Valuing collaborative efforts in making breakthroughs
The heartbeat is the rhythm of life. For Dr. Peng-Sheng Chen, it's also his life's passion.
Chen has been at the IU School of Medicine since 2007. He is the Medtronic Zipes Chair in Cardiology, director of the Krannert Institute of Cardiology, and chief of the Division of Cardiology in the Department of Medicine. He decided at age 17 that he wanted to attend medical school, where he developed his interest in cardiology.
"I was very fortunate to handpick an outstanding mentor in medical school," he said. "I became fascinated by the electrocardiogram and electrical recording of the heart."
Chen developed his interest in inventing after he received training in a cardiology fellowship and realized the importance of making discoveries to improve clinical medicine. He is co-founder of Arrhythmotech LLC, but some of his discoveries that have had the most direct impact on people's lives haven't been patented.
"I discovered a source of atrial fibrillation originating from a structure in the heart called the ligament of Marshall," he said. "That structure is now subject to atrial fibrillation ablation when the physician is trying to cure the arrhythmia, which can cause stroke or death. I was also co-discoverer of the method of atrial flutter ablation. These discoveries help doctors cure the arrhythmias in some of their patients. They can increase the quality of life."
Chen noted that discoveries that lead to breakthroughs in patient care require collaboration between those who conduct clinical research and those who do basic science.
"Research to improve the current therapy is conducted through patient-based research," he explained. "This is usually done by clinicians. Other laboratory research is not aimed at directly improving the patient's life, but at making breakthroughs that can eventually lead to better diagnosis or therapy. That research is often conducted by basic scientists. There has to be a collaboration between the basic scientists and the clinicians to get things discovered in a laboratory and make them useful to patients."
Discovery is only part of the process of bringing a breakthrough to the public. Chen noted the importance of IU researchers contacting the Indiana University Research and Technology Corp. before making a public announcement or publishing findings in a journal. After a public disclosure, the ability to obtain meaningful patent protection to enable commercialization could be impaired. And without broad patent protection, commercial partners often lack incentive, meaning potentially valuable inventions might never make it to the commercial market.
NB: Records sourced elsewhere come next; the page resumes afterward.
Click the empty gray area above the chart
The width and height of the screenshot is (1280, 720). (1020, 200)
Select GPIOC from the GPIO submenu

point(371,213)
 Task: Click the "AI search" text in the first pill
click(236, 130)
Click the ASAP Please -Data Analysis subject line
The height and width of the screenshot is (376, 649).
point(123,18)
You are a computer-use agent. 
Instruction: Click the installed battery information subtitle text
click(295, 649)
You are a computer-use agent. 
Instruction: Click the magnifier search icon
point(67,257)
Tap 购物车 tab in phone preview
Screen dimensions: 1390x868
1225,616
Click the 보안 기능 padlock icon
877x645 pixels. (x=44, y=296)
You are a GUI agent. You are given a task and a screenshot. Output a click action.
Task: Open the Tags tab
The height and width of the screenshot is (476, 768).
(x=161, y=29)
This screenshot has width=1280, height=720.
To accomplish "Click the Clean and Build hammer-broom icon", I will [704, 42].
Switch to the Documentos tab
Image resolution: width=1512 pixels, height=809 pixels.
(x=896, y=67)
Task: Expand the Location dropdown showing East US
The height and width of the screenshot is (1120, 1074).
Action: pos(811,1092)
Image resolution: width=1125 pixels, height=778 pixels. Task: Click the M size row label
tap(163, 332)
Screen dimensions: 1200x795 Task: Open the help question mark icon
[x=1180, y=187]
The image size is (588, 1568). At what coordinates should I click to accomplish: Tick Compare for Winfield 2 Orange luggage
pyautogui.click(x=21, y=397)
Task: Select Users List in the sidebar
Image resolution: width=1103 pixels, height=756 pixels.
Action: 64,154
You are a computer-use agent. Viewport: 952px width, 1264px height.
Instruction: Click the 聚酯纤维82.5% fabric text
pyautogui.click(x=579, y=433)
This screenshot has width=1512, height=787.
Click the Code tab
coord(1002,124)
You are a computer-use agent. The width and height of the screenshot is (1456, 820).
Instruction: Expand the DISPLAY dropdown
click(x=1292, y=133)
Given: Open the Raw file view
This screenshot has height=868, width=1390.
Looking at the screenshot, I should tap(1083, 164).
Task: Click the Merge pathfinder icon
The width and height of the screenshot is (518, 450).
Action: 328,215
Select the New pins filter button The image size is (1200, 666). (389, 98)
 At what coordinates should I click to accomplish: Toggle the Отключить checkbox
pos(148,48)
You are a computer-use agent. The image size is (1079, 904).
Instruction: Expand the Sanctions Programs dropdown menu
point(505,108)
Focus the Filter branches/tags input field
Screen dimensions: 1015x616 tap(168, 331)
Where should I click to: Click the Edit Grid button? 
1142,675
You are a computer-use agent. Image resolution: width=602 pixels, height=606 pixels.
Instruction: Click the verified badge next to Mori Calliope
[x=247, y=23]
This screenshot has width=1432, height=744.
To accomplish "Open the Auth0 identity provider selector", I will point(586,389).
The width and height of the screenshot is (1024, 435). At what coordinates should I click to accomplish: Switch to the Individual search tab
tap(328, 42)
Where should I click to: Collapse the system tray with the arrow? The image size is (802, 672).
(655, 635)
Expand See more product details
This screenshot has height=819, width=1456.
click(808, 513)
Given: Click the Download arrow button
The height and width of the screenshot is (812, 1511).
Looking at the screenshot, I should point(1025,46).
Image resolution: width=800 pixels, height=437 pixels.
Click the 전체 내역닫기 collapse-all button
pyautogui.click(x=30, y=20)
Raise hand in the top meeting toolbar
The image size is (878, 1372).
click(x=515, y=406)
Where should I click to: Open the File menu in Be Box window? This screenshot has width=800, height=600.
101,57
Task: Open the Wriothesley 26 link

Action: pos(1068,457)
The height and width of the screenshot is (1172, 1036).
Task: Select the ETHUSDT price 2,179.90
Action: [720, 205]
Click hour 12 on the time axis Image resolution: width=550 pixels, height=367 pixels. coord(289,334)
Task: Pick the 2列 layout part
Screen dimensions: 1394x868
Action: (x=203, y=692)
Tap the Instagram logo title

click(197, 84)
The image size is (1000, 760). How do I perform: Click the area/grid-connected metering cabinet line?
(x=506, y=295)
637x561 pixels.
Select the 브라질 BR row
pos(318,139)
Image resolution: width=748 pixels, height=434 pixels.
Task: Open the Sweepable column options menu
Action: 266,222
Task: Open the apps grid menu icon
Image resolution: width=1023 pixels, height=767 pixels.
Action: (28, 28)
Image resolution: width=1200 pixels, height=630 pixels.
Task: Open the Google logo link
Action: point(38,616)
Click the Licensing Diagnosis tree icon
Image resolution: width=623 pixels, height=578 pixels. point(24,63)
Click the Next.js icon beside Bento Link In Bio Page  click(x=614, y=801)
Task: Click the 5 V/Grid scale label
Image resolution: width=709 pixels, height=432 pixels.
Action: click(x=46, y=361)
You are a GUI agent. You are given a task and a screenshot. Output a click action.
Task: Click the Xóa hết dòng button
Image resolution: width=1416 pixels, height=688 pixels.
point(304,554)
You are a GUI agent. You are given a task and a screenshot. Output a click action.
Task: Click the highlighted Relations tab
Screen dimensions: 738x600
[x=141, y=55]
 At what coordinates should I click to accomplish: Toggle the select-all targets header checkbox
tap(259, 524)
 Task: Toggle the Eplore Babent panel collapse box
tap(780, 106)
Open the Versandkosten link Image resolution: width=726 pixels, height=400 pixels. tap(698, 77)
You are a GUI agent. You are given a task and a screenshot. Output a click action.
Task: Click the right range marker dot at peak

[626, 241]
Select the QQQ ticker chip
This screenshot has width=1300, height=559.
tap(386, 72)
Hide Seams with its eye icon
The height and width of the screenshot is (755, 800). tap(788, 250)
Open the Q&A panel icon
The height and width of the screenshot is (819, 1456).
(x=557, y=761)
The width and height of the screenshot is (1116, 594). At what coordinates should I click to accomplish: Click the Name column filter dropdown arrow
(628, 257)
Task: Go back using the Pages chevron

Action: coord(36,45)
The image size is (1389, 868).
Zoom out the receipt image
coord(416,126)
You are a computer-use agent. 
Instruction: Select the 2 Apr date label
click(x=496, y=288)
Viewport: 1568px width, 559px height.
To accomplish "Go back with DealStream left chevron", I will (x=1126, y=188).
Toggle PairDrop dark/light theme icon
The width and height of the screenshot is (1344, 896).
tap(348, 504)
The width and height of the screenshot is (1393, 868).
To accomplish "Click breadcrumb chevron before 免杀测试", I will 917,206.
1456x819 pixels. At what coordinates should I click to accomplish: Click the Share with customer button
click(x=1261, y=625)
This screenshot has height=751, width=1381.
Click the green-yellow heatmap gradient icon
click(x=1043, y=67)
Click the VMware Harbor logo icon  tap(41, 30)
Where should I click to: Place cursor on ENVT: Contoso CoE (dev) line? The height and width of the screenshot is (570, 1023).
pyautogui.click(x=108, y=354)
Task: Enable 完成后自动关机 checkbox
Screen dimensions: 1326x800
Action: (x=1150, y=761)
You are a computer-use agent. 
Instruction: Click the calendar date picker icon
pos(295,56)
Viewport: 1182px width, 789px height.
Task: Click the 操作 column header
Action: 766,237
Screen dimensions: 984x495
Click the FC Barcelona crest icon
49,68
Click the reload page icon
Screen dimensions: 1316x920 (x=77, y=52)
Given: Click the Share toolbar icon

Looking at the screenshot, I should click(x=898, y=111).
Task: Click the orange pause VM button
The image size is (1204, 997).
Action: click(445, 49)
"Contact starts with disclosure of the invention to IURTC," Chen said. "IURTC technology managers will do a patent search and decide whether to patent the invention. The process requires collaboration between the IURTC staff members and the inventor. For me, the collaboration has been very good, especially with Jennifer Finefield, the senior technology manager."
Chen said the activity of discovery and invention depends on the focus of faculty members.
"Certainly a lot of faculty members are primarily interested in taking care of the patient," he said. "I don't think there are a lot of disclosures being made for breakthrough discoveries. On the other hand, the people who have some more time and dedication to research continue to make discoveries."
Among the inventors he most admires, Chen said, are those working in his own field of cardiac arrhythmia.
"We have dramatically improved patient care through multiple inventions by various inventors," he said. "All of these inventions have many inventors and people who made critical discoveries to bring them into clinical practice. The earliest I admire is the invention of the pacemaker, which was followed by the invention of the implantable cardioverter defibrillator. That was followed by the invention of radiofrequency catheter ablation, which was followed by cardiac resynchronization therapy. Recently, there have been further improvements in all of these techniques. Through my career of 30-some years taking care of patients with heart arrhythmia, those inventions have made great differences to the patients' well-being and survival."